Let’s say I’m department Chair, and the administration says it’s going to cut 3 of our courses because of the budget difficulties. If I go and tell my colleagues that I lost us 3 whole courses, they’ll think I’m a loser, right? So what do I do?
Obviously, I go to the colleagues and tell them that the administration is cutting 16 of our courses. Everybody is stunned. 16 courses? This is a full third of all our course offerings. Sixteen??? This is catastrophic!
Yes, I say. These neoliberal bastards are rabid. Of course, I’ll do what I can but, honestly, I think it’s hopeless.
Then I go and bravely do absolutely nothing.
The administration takes away 4 of our courses because it’s always worse than what was announced.
I go back and tell the colleagues that we lost 4 courses. They were expecting 16, so losing only 4 sounds like an epic win.
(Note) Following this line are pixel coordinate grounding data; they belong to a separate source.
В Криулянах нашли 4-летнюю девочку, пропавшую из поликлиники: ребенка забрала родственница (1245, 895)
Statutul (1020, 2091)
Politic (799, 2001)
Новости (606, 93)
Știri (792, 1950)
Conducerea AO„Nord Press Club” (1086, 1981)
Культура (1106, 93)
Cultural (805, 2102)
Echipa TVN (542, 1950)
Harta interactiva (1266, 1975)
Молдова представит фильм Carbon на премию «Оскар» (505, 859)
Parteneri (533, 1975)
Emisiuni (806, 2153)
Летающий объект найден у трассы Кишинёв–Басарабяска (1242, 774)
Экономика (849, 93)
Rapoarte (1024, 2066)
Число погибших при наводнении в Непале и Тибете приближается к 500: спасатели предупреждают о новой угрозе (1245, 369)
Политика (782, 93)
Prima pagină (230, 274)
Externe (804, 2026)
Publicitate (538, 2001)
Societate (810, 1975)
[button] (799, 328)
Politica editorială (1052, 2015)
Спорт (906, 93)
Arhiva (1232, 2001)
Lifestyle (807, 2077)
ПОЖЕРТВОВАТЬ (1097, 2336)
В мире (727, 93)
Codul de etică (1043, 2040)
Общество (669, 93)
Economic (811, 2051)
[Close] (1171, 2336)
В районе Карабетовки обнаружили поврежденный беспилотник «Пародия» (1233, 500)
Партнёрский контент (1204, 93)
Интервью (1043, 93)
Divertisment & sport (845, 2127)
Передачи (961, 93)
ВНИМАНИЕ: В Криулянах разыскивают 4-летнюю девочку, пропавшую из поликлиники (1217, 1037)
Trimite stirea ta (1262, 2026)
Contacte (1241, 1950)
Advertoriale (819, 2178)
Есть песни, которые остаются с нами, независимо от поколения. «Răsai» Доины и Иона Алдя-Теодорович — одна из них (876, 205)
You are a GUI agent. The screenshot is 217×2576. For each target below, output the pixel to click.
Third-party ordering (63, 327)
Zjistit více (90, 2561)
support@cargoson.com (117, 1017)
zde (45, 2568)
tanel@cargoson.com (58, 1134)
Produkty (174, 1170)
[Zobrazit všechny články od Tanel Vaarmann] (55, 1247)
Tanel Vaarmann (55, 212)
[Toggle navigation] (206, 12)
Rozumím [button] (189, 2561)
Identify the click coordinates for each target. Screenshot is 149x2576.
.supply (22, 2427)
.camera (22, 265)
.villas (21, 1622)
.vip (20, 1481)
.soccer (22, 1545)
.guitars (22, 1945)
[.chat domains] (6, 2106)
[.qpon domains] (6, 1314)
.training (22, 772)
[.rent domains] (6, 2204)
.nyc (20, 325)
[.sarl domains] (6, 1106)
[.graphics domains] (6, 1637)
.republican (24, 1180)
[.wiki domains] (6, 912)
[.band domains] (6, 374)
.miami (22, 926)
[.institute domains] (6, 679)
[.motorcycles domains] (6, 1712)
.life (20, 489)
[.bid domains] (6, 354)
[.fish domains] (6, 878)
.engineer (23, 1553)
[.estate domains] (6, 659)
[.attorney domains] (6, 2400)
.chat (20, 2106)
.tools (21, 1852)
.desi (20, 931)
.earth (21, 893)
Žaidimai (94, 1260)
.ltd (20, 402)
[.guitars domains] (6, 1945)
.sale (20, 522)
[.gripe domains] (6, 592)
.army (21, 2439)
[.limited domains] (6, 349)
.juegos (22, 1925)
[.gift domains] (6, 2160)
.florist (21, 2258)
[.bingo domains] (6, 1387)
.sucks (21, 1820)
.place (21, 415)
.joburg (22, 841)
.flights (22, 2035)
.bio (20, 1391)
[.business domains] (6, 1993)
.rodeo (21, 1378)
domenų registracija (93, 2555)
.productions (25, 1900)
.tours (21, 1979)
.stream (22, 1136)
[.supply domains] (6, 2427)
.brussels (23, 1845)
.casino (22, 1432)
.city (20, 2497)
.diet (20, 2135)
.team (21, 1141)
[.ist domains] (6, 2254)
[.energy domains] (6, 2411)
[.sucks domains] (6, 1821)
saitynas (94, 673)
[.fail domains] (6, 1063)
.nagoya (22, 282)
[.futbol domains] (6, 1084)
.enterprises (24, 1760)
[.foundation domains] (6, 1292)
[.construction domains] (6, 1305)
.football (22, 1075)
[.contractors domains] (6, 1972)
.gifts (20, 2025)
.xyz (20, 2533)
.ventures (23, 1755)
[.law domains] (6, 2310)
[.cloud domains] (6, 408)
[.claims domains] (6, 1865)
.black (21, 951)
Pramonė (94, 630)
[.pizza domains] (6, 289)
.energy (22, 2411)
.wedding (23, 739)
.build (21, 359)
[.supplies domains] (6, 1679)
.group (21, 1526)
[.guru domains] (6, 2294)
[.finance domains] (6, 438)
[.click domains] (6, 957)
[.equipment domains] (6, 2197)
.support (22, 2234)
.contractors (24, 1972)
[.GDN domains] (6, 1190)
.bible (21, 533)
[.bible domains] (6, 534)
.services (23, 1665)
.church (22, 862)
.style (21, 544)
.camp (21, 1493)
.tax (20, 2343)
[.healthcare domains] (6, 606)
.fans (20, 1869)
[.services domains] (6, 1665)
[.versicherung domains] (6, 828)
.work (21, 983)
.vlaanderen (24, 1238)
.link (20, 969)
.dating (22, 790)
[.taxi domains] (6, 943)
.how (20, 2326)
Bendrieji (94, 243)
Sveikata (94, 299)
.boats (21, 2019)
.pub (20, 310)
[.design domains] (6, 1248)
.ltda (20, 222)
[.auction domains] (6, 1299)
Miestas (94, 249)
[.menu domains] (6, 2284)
They think I’m a hero who defended 12 courses from elimination and eagerly set to cover the comparatively small loss of 4. Everybody loves me and votes to reelect me for a new term.
I haven’t done anything like it, and things don’t work like that at all. Everybody has to fulfill their contractual teaching loads, and the administration would never cut into that. I’m not talking about academia at all in this post.
I’ll let you guess what I’m actually talking about. I only want to add that spin is everything.